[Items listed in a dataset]

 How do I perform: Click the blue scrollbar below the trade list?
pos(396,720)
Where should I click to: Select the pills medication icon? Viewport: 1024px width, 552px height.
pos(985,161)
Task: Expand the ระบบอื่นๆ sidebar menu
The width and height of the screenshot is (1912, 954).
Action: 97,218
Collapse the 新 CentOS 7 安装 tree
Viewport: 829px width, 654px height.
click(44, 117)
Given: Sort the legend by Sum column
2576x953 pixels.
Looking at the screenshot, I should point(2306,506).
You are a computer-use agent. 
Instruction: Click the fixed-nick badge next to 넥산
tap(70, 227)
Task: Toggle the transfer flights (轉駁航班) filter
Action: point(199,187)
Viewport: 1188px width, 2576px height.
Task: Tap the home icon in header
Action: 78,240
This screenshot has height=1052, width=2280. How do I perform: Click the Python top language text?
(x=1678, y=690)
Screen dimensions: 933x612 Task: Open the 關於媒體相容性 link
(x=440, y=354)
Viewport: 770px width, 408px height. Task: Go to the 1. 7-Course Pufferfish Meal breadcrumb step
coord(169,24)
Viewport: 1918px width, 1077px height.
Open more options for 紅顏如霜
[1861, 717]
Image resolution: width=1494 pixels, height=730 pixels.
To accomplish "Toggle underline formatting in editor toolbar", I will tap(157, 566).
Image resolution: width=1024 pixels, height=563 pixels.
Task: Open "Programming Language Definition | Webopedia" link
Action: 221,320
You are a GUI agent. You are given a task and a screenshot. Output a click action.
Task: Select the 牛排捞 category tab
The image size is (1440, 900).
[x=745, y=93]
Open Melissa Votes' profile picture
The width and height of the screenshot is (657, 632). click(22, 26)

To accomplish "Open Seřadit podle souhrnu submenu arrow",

* [What the exercise asks]:
Restate every line of the data above exactly as it was written.

* [Task solution]:
 How do I perform: Click the blue scrollbar below the trade list?
pos(396,720)
Where should I click to: Select the pills medication icon? Viewport: 1024px width, 552px height.
pos(985,161)
Task: Expand the ระบบอื่นๆ sidebar menu
The width and height of the screenshot is (1912, 954).
Action: 97,218
Collapse the 新 CentOS 7 安装 tree
Viewport: 829px width, 654px height.
click(44, 117)
Given: Sort the legend by Sum column
2576x953 pixels.
Looking at the screenshot, I should point(2306,506).
You are a computer-use agent. 
Instruction: Click the fixed-nick badge next to 넥산
tap(70, 227)
Task: Toggle the transfer flights (轉駁航班) filter
Action: point(199,187)
Viewport: 1188px width, 2576px height.
Task: Tap the home icon in header
Action: 78,240
This screenshot has height=1052, width=2280. How do I perform: Click the Python top language text?
(x=1678, y=690)
Screen dimensions: 933x612 Task: Open the 關於媒體相容性 link
(x=440, y=354)
Viewport: 770px width, 408px height. Task: Go to the 1. 7-Course Pufferfish Meal breadcrumb step
coord(169,24)
Viewport: 1918px width, 1077px height.
Open more options for 紅顏如霜
[1861, 717]
Image resolution: width=1494 pixels, height=730 pixels.
To accomplish "Toggle underline formatting in editor toolbar", I will tap(157, 566).
Image resolution: width=1024 pixels, height=563 pixels.
Task: Open "Programming Language Definition | Webopedia" link
Action: 221,320
You are a GUI agent. You are given a task and a screenshot. Output a click action.
Task: Select the 牛排捞 category tab
The image size is (1440, 900).
[x=745, y=93]
Open Melissa Votes' profile picture
The width and height of the screenshot is (657, 632). click(22, 26)

To accomplish "Open Seřadit podle souhrnu submenu arrow",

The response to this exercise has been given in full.